[Data extracted from a collection]
▼▼▼
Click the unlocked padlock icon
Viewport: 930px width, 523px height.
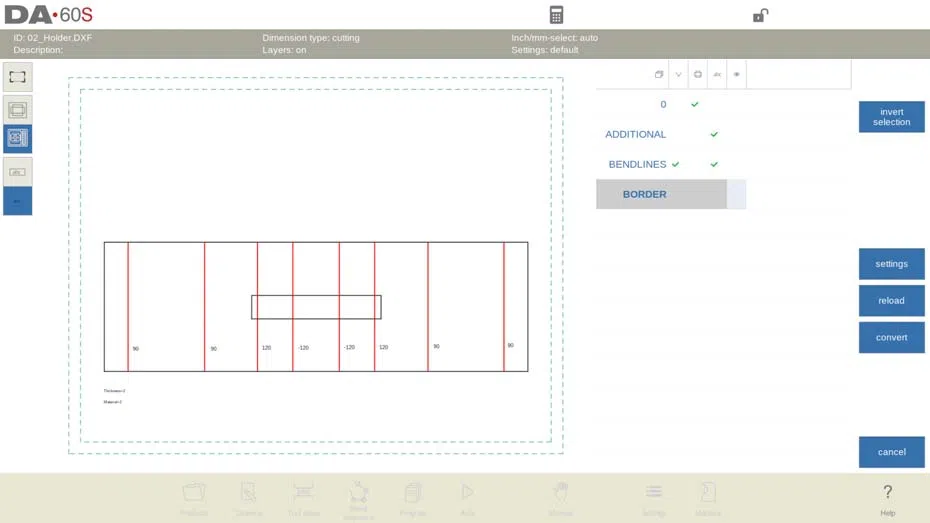tap(760, 15)
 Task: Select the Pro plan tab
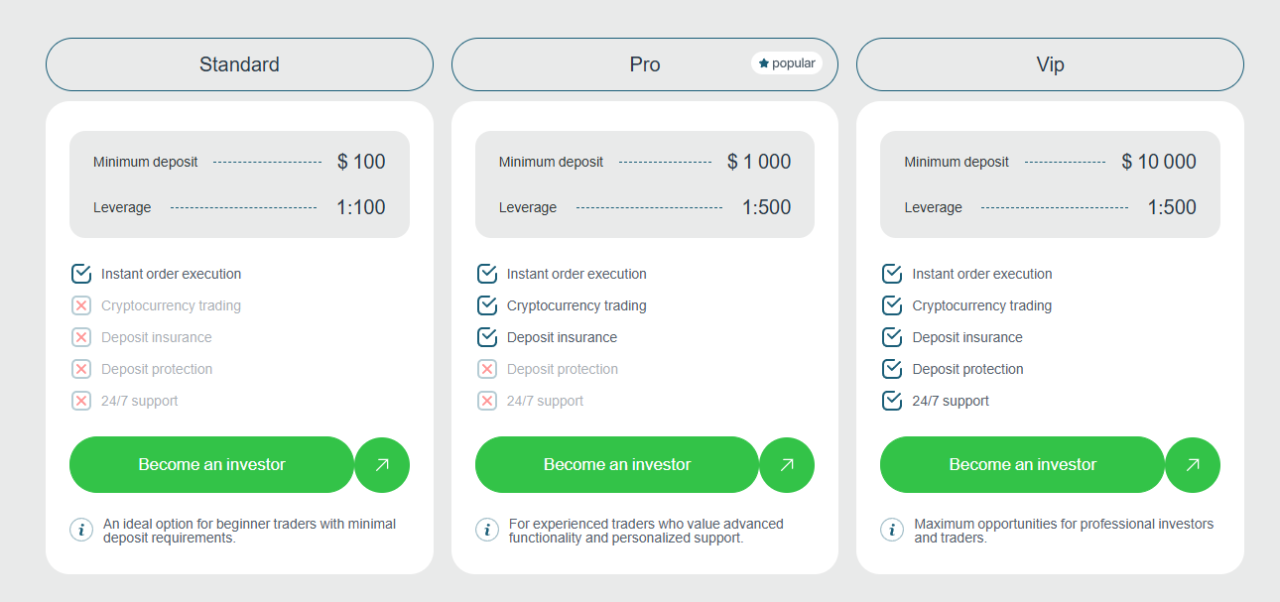[x=644, y=65]
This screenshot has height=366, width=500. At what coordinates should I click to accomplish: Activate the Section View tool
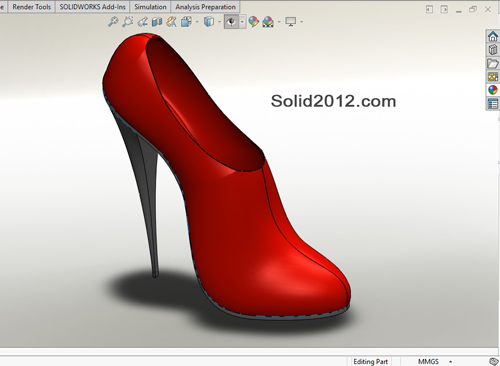(157, 22)
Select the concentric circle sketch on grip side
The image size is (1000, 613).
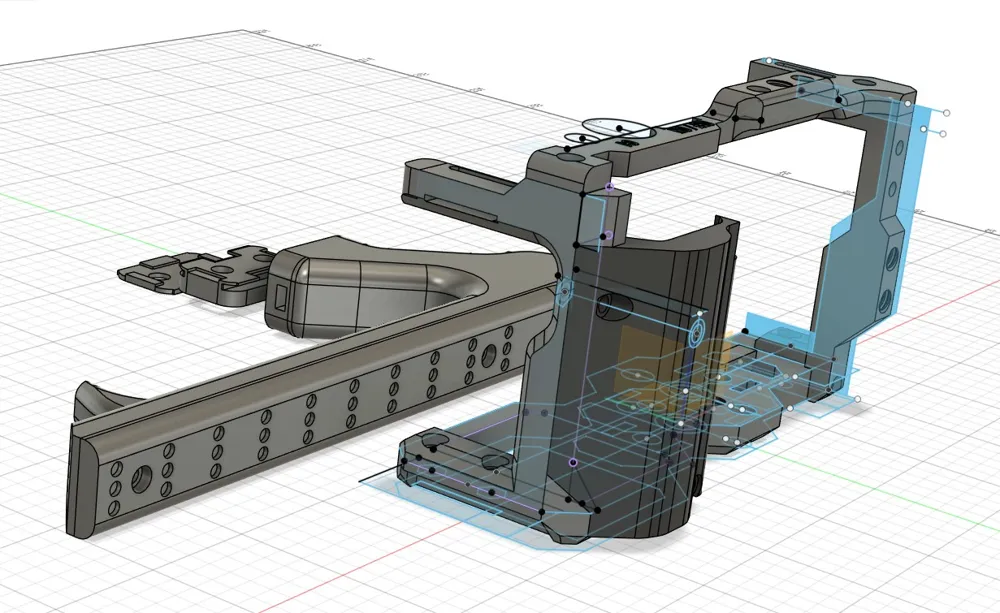[x=698, y=332]
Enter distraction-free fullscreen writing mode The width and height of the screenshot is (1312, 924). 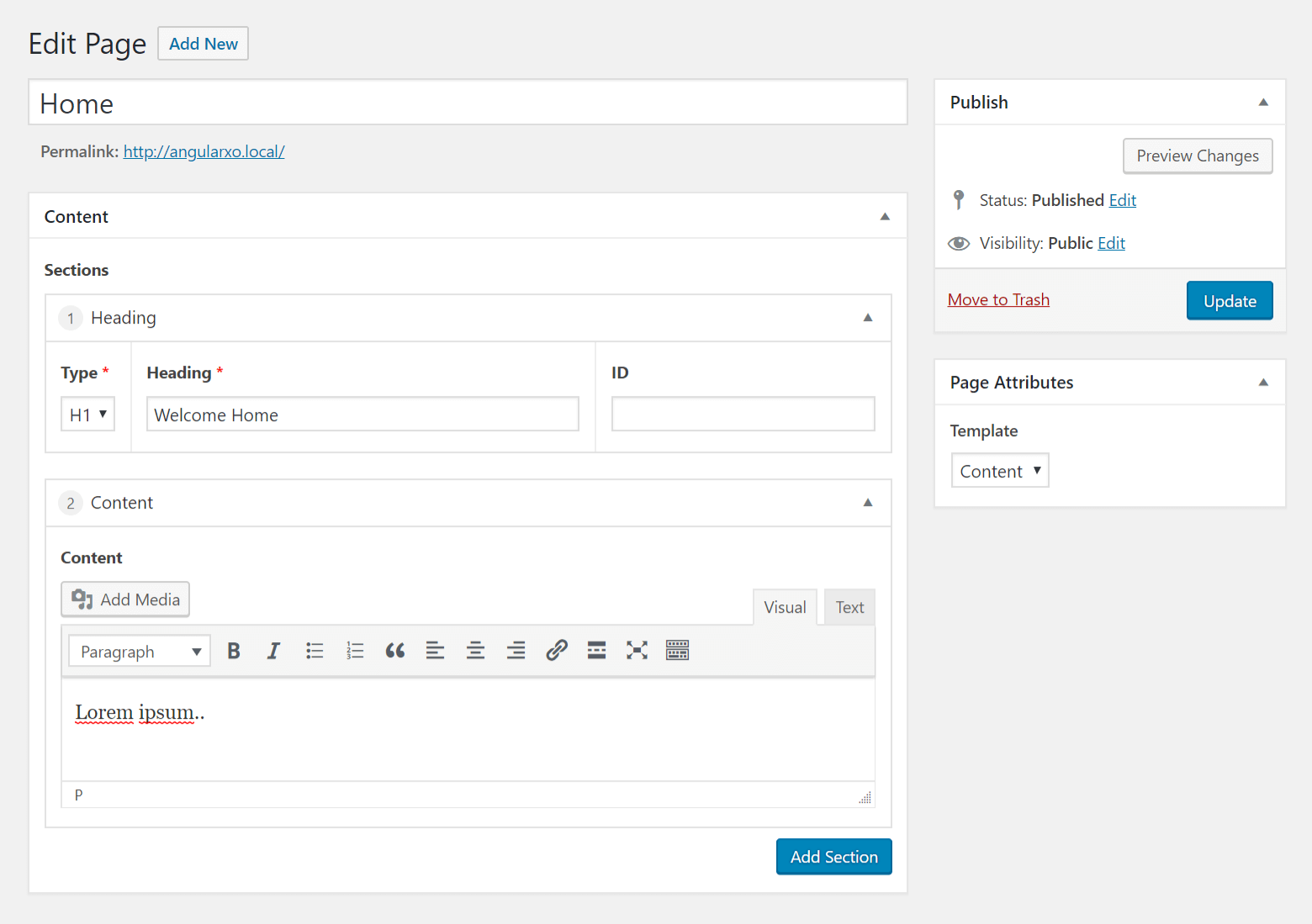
▲▲▲
» **THE PROBLEM**
The reply must hold every line above exactly as written and none of the pictures.

» **RESPONSE TO THE TASK**
Click the unlocked padlock icon
Viewport: 930px width, 523px height.
tap(760, 15)
 Task: Select the Pro plan tab
[x=644, y=65]
This screenshot has height=366, width=500. At what coordinates should I click to accomplish: Activate the Section View tool
(157, 22)
Select the concentric circle sketch on grip side
The image size is (1000, 613).
[x=698, y=332]
Enter distraction-free fullscreen writing mode The width and height of the screenshot is (1312, 924). 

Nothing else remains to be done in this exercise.